By John Dowd 

Long-awaited project under way in TF


April 23, 2020

On Monday April 13, the city of Thompson Falls broke ground at Ainsworth Park, a long-awaited project hoped to bring much to better the town. The project has been in the works since prior to 2015, when the first donation was received. Since then several parties have helped move the project along, from Thompson Falls Mainstreet, to the Thompson Falls Parks Planning Committee and finally to the city of Thompson Falls. Ainsworth has had a long journey to fruition. A long journey considering it started from barren grounds with old bleachers removed because they were a safety hazard.

At a total cost of $552,000, Ainsworth aims to bring several improvements to the area. The first large part of the park will include an amphitheater with grass terrace seating and a stage. This part of the project’s funding was secured by a local non-profit called the Frisbie Morbella Foundation. They contributed $25,000.

The next part of the project will be a trail that runs around the property. This will allow access for those with special mobility needs around the park. It will also connect and allow safe travel around the veteran’s memorial, already build on the park grounds. Veterans interested can still ask to have their name and rank added on one of the etched bricks to commemorate their service.

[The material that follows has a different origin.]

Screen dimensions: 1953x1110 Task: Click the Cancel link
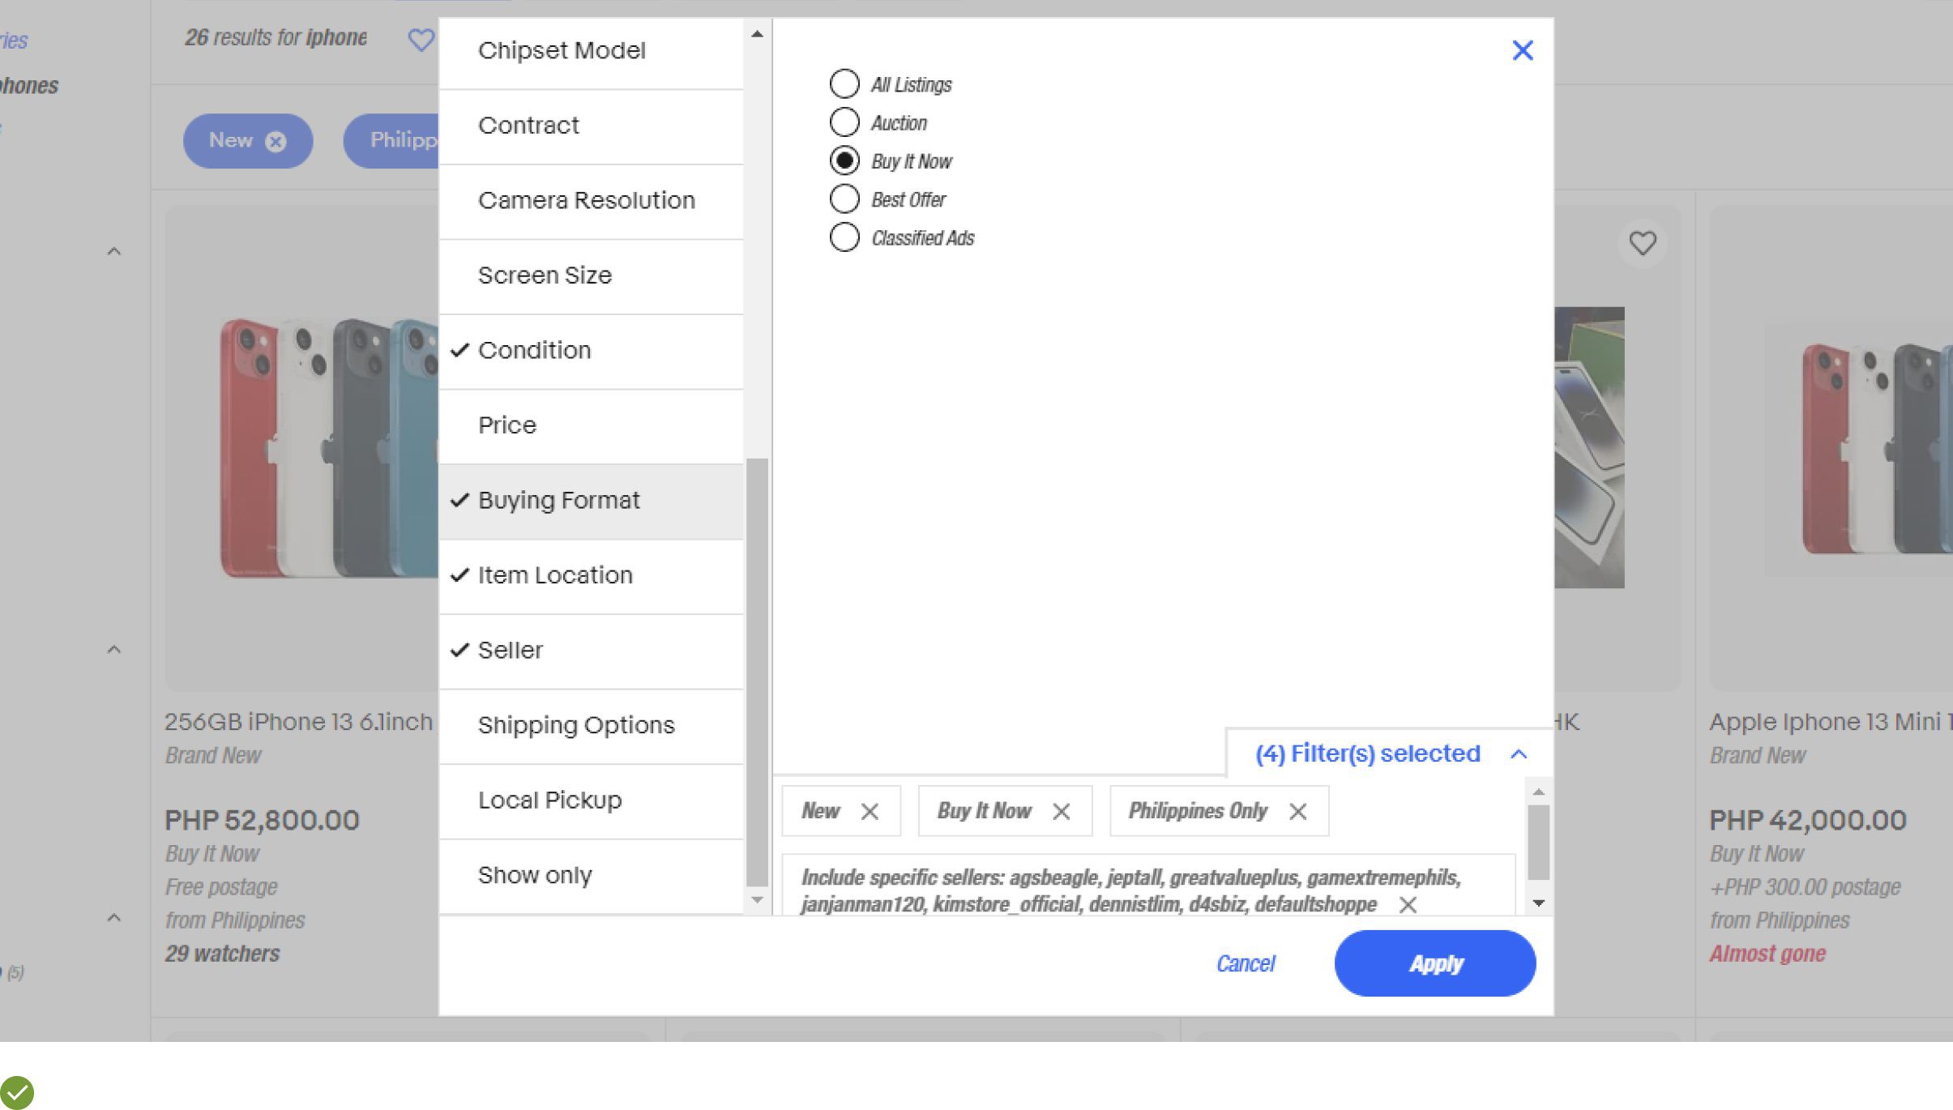pos(1245,963)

Sanders County Ledger canvas prints

There will also be a shelter with picnic tables and dual bathrooms, along with landscaping done throughout the grounds.

The project was originally planned to be done through three stages, however planning through several years proved difficult and the final construction cost quite expensive. The city took the project on and used match funds, raised by the Thompson Falls Parks Planning Committee, equal to $70,000, to apply for several grants making up the rest of the money. Of those match funds nearly $50,000 was put toward engineering. The project almost didn’t happen because the estimated cost from the engineers was too high. When the cost finally came down, the winner of the bid to build was Bob Taylor with Taylor Services.

The remaining funds came from a Montana Department of Commerce Community Development Block Grant. Generally, the grant has been utilized to fund community “critical needs” projects such as those associated with hospitals. This will be the first time the grant has been applied “taking into consideration tourism oriented economic needs as well as community development in recreation,” says Jen Kreiner of Sanders County Community Development Corporation.

According to Kreiner, the money would have been near impossible to raise in such a small community and a “huge job with such limited resources,” especially without the aid earned after presenting the match funds as leverage. “We are so limited here it just made sense,” said Kreiner about applying for the grant.

The Montana Office of Tourism also contributed $46,000 to the project, which is expected to be complete, or nearly so, by July 31, 2020. Access should be allowed by late summer of this year.